Data extract:
==============================
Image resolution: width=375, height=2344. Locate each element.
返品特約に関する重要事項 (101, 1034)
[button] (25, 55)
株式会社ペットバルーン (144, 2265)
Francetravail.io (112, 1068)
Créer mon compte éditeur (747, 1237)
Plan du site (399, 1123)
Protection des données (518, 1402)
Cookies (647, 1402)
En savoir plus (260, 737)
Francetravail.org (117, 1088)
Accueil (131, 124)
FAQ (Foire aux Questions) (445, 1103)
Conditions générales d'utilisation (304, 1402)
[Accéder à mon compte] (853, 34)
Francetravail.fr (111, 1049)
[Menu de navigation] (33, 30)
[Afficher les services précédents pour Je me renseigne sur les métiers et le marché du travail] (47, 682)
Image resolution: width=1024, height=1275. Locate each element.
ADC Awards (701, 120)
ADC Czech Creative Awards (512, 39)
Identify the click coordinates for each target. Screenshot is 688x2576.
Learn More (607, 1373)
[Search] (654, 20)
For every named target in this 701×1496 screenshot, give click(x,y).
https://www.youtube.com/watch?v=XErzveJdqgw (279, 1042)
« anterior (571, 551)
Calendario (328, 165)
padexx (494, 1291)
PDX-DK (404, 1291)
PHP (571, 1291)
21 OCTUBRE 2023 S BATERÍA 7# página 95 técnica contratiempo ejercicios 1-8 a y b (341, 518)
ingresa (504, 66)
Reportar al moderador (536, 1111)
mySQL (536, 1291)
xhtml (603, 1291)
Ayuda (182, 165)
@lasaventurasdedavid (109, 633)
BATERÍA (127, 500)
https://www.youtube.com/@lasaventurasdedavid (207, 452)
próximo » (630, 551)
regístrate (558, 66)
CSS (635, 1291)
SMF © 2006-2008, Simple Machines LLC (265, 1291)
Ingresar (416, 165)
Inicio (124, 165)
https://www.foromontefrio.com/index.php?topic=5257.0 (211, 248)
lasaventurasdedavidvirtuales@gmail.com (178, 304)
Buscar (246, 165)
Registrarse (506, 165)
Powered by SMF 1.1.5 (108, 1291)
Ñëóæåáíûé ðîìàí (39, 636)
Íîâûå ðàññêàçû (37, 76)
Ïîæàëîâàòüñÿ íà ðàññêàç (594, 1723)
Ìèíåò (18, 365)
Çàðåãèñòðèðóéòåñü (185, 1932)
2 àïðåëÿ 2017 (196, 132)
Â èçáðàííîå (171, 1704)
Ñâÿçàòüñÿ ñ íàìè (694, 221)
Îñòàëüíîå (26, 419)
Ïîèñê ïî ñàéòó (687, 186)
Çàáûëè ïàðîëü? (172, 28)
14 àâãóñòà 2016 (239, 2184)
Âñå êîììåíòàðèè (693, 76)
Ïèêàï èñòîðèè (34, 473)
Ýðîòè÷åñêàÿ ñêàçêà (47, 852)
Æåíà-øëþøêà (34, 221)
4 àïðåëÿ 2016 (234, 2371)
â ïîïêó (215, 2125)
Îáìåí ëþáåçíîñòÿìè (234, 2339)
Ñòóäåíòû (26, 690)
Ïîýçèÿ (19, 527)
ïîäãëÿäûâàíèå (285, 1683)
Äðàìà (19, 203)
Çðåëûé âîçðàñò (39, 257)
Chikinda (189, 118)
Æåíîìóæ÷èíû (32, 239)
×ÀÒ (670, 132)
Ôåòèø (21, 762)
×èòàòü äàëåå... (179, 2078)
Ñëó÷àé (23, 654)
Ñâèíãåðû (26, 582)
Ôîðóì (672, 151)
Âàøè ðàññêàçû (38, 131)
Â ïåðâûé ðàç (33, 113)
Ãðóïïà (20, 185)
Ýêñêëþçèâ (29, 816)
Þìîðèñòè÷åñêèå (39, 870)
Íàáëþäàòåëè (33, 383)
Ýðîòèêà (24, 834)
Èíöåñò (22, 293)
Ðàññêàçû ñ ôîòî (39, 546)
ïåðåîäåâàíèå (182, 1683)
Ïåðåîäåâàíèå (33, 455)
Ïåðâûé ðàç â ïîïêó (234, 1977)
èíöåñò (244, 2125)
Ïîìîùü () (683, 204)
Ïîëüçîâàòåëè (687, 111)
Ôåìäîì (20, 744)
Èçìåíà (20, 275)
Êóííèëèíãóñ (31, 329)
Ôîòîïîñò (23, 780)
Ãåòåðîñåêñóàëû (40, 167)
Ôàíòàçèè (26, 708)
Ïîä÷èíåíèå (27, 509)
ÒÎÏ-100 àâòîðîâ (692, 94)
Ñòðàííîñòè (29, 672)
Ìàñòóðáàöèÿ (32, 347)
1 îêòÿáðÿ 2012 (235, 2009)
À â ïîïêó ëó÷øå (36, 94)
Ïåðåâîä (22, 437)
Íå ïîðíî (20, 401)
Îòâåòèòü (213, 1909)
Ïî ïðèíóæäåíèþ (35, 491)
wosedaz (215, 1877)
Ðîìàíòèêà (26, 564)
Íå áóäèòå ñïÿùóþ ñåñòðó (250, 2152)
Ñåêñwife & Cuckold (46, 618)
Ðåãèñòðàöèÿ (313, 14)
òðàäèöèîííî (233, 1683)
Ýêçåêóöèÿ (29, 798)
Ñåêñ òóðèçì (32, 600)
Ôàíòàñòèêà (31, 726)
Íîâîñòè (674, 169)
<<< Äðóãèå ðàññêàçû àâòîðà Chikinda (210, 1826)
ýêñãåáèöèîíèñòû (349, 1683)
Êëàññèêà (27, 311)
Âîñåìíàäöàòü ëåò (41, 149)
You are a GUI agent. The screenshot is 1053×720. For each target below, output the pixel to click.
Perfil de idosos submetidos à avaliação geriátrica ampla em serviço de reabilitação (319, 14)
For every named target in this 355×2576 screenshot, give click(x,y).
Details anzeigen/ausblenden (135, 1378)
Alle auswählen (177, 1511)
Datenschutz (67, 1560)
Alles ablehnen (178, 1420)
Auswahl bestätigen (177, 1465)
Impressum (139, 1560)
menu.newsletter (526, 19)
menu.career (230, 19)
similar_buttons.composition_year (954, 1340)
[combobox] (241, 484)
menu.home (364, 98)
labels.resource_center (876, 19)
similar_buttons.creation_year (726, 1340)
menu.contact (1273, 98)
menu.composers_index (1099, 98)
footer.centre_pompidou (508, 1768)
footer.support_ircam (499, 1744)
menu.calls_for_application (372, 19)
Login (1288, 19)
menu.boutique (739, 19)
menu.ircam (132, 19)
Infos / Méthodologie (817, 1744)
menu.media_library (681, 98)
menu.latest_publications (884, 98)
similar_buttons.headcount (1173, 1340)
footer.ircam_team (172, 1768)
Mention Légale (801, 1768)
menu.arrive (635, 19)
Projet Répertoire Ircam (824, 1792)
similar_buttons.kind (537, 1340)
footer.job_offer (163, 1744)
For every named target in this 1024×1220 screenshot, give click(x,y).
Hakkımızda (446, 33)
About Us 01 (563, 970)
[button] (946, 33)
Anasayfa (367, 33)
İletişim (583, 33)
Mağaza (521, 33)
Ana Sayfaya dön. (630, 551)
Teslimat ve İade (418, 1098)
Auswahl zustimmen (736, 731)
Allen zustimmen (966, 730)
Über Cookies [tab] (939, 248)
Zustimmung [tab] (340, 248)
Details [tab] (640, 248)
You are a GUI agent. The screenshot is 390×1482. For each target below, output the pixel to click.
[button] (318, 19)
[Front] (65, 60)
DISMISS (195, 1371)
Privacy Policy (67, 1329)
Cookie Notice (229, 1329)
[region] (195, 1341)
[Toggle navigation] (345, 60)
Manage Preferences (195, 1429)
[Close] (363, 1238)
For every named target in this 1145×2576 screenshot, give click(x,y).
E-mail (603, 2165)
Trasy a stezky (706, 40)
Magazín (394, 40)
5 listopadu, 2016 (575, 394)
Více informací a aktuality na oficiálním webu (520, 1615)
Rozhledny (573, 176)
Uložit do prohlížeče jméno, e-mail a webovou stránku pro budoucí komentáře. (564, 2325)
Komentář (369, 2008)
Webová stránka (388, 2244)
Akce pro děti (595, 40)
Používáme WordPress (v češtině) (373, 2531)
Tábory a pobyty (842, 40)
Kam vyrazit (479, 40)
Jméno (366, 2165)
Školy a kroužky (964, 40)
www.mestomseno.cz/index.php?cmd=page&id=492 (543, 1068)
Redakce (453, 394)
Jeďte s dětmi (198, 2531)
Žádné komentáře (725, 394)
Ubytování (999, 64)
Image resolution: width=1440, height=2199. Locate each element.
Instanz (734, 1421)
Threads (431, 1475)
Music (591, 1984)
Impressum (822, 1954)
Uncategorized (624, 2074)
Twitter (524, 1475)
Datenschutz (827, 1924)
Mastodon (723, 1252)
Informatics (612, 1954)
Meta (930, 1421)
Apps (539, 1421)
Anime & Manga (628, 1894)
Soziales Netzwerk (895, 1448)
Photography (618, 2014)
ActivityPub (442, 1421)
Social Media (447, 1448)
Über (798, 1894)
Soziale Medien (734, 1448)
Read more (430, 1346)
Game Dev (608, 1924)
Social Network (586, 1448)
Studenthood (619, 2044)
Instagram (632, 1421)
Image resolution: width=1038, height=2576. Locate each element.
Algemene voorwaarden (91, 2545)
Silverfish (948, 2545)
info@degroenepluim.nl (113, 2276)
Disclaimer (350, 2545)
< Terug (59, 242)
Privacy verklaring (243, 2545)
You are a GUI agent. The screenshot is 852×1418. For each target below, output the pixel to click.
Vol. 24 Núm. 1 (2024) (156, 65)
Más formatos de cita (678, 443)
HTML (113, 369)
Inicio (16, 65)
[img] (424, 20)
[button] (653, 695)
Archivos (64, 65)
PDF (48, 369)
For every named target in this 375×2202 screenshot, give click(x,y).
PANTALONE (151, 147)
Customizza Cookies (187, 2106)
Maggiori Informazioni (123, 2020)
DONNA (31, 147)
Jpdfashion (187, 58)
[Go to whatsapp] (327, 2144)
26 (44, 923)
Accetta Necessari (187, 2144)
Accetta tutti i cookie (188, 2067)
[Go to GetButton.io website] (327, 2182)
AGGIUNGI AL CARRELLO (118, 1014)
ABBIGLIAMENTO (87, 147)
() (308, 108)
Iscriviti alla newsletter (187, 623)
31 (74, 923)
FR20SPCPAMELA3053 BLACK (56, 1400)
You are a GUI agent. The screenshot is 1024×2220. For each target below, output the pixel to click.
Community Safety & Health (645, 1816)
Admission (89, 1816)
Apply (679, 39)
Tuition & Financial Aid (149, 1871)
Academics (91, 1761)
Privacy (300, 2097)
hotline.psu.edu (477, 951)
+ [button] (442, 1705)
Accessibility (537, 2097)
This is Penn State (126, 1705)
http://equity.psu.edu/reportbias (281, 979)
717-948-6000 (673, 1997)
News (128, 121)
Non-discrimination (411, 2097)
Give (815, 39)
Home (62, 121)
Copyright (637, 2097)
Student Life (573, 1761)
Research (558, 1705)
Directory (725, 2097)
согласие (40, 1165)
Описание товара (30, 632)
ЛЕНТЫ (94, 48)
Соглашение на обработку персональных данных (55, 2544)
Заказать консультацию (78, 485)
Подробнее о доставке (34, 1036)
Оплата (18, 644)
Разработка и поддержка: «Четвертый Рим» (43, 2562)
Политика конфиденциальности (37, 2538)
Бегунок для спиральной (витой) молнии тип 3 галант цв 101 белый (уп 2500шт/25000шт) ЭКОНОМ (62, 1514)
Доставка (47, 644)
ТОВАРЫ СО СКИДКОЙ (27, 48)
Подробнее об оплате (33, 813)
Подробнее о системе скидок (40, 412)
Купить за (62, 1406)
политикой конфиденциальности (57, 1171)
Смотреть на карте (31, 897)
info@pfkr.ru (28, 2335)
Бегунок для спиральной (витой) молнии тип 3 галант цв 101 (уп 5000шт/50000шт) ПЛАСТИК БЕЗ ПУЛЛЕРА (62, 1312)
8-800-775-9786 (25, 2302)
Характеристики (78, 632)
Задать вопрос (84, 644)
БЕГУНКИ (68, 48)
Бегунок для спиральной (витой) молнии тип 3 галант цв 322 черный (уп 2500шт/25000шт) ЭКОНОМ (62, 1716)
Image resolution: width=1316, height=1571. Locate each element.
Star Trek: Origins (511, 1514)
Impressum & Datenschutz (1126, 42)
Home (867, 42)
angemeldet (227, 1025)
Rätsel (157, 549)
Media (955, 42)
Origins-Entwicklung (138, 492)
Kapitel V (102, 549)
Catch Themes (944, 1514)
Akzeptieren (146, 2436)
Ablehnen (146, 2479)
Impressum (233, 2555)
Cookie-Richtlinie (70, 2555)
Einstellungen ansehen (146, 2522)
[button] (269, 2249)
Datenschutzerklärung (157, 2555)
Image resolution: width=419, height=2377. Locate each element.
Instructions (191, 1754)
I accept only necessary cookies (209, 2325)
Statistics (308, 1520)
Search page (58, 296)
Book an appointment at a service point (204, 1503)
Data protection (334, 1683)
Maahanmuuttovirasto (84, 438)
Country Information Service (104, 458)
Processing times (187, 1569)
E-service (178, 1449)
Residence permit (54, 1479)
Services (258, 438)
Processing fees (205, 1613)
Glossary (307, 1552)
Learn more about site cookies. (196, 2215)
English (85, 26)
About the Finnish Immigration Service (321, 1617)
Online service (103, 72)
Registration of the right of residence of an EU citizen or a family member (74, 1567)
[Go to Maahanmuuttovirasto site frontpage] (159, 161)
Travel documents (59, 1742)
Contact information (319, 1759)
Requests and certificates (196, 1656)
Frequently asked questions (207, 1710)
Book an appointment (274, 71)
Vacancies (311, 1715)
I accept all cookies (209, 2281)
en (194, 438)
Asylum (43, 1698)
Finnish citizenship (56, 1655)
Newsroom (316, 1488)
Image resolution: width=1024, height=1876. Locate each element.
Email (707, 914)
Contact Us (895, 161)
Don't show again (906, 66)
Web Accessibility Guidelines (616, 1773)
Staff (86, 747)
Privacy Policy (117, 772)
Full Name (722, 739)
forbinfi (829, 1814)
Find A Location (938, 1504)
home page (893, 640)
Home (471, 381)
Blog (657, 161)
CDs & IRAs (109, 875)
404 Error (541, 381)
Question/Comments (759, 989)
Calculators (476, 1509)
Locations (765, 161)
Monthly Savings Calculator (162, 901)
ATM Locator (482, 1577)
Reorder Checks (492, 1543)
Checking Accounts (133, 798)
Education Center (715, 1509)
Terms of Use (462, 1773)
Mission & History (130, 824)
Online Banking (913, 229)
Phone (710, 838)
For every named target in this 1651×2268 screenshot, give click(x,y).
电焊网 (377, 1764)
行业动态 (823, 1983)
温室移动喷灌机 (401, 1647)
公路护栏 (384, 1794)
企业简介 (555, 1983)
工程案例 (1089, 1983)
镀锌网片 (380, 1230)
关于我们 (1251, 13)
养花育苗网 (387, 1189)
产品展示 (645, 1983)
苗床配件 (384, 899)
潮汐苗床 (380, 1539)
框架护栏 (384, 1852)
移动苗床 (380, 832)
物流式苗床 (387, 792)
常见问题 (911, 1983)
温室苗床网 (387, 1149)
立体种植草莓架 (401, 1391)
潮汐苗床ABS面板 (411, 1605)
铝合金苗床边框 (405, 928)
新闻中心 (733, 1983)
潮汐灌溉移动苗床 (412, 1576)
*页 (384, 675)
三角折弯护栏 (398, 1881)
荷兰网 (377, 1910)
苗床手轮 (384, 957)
==============================
Problem statement:
Please copy the lines of the listing above without any change, beginning at the line that contains "footer.job_offer (163, 1744)" and stopping after the line that contains "[button] (318, 19)".

Result below:
footer.job_offer (163, 1744)
For every named target in this 1024×1220 screenshot, give click(x,y).
Hakkımızda (446, 33)
About Us 01 (563, 970)
[button] (946, 33)
Anasayfa (367, 33)
İletişim (583, 33)
Mağaza (521, 33)
Ana Sayfaya dön. (630, 551)
Teslimat ve İade (418, 1098)
Auswahl zustimmen (736, 731)
Allen zustimmen (966, 730)
Über Cookies [tab] (939, 248)
Zustimmung [tab] (340, 248)
Details [tab] (640, 248)
You are a GUI agent. The screenshot is 390×1482. For each target below, output the pixel to click.
[button] (318, 19)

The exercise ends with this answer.